The latest release from Angie and the Deserters, a six song EP entitled You, continues to build on her rapidly blossoming reputation as one of the best vocals working today within the Americana genre. Her voice has remarkable versatility – she is as adept at gentle balladry as she is bucket of blood blues, ala Joplin, and her compositions are distinguished by writing that embraces familiar elements and strongly personal qualities in equal measure. Her musical collaborators are an equally talented lot. They more than capably support Angie throughout the release and excel when given a chance to shine, but these are song-first musicians who resist virtuoso trips of any sort and, instead, look to enhance and build on what Angie’s songs require and accomplish. She is well served by outstanding production that gives her vocals the intimacy they deserve while still maintaining an entertaining balance between her singing and the musical accompaniment.
The first song “Stay” is notable for many things. Angie’s voice completely inhabits the experience of the song without ever playing it for melodrama. Much of this is attributable to her talent for phrasing things with just the right emotional amplitude and never attempt to overshadow the music around her but, instead, complement it. This is simply some solo vehicle in disguise. Angie and her cohorts show the genuine artistic chemistry they share in one fell swoop. The song never panders while still retaining enormous commercial potential. There’s a strong melody carrying much of the song that the lightly mournful violin accentuates, but the song’s emotional impact comes honestly from the beautiful, pitch perfect simplicity of the lyric and her vocals.

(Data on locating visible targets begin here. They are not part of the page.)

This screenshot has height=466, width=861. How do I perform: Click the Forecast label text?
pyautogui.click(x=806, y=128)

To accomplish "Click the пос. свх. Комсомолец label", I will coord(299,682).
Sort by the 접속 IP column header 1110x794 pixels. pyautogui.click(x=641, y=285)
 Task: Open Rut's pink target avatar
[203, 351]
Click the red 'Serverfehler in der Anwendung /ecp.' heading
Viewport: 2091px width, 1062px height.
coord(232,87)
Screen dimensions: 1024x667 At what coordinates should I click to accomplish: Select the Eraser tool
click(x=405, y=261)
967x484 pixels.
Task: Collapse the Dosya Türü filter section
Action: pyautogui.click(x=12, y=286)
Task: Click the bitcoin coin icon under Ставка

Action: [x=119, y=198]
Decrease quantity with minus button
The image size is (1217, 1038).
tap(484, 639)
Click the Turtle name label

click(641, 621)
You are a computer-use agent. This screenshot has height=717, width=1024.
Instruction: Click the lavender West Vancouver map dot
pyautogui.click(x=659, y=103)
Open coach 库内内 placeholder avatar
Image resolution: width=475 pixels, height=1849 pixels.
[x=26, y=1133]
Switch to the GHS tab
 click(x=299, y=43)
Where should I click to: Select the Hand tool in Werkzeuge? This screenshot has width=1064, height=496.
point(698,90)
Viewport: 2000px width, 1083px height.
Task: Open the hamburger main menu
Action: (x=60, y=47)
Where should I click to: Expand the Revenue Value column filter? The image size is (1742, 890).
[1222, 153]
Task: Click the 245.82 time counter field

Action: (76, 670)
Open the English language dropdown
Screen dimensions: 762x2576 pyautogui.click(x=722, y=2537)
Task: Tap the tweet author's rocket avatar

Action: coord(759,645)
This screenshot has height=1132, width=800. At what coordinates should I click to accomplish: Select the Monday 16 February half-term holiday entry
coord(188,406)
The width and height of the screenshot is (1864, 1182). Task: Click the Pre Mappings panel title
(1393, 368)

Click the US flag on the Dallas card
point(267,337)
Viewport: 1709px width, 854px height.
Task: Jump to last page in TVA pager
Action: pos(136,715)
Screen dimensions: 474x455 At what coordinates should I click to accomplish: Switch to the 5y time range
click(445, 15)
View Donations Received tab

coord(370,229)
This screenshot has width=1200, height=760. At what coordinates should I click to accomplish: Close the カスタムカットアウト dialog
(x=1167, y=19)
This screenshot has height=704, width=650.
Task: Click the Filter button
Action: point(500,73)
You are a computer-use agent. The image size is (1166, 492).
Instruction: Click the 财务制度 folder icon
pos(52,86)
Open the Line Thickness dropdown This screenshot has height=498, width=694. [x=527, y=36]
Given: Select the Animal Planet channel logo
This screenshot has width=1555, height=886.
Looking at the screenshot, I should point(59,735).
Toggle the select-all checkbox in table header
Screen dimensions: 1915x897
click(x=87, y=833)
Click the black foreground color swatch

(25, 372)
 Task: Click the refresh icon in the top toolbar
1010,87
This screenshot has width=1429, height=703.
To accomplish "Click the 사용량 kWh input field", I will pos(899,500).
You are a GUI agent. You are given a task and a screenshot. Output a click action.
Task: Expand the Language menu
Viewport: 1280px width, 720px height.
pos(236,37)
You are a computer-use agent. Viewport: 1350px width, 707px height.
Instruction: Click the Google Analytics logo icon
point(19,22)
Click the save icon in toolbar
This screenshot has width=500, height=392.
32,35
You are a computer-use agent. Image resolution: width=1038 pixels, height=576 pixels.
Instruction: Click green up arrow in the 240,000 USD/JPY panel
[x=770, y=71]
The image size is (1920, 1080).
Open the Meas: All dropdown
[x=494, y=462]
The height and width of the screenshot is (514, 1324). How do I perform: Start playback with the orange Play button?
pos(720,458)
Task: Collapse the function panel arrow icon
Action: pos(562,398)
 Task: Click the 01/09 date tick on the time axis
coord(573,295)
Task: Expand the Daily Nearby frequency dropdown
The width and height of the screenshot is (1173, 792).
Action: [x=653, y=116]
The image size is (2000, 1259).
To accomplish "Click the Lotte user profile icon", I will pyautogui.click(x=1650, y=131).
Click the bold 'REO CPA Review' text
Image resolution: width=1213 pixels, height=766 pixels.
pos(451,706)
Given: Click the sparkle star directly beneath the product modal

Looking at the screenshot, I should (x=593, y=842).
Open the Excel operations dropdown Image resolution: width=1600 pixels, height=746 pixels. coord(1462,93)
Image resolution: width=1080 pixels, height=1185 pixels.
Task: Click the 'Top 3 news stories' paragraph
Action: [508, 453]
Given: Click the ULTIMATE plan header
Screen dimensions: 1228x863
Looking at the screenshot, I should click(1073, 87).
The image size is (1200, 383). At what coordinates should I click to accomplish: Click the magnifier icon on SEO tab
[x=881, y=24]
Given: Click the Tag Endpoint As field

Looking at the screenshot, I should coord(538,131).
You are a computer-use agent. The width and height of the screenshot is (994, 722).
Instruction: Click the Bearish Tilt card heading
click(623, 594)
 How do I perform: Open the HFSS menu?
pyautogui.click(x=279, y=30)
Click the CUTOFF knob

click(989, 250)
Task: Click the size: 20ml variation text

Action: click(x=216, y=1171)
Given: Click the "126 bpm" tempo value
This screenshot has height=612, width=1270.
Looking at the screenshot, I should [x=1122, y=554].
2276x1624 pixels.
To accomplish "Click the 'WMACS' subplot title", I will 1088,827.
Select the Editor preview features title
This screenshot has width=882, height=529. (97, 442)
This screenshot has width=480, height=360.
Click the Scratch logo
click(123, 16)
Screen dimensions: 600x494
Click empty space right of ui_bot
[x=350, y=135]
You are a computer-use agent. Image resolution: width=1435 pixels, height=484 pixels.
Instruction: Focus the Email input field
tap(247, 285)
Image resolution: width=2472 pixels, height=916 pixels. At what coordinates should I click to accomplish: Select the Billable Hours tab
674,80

“Forgetting to Forget” opens with an acoustic sound and a deliberate pace. The patience that the band and Angie alike show in developing the opening pays off as the song starts its inevitable shift into a higher gear. The higher gear arrives with the first chorus and its airy melodic climb culminates in a very satisfying way. The title track opens a delicately structured waltz and Angie locks in with the distinctive tempo to great effect. The transitions from verse to verse are artfully handled and the drumming perfectly underscores the song’s aims. Listeners get their first uptempo Americana rocker with “17 Days” and we’re definitely returning to classic country territory. Angie’s lyrics conjure images of open highways, dimly lit motel rooms at dawn, empty beds, and a relaxed yearning in the musical presentation and singing that the understated lyrics play nicely with.
“Goodbyes” is a perfectly orchestrated finale moving slowly from a beautifully assembled acoustic opening into a dramatic chorus and a grand pop country zenith that never feels cheap. In the hands of lesser artists and performers, these sorts of moments in the genre feel impossibly calculated, but there isn’t a single moment on You that feels premeditated or false. Angie and the Deserters clearly mean every word of the six songs on her latest EP and the songwriting just continues to improve. If this is a prelude of work to come in the near future, the future is very bright.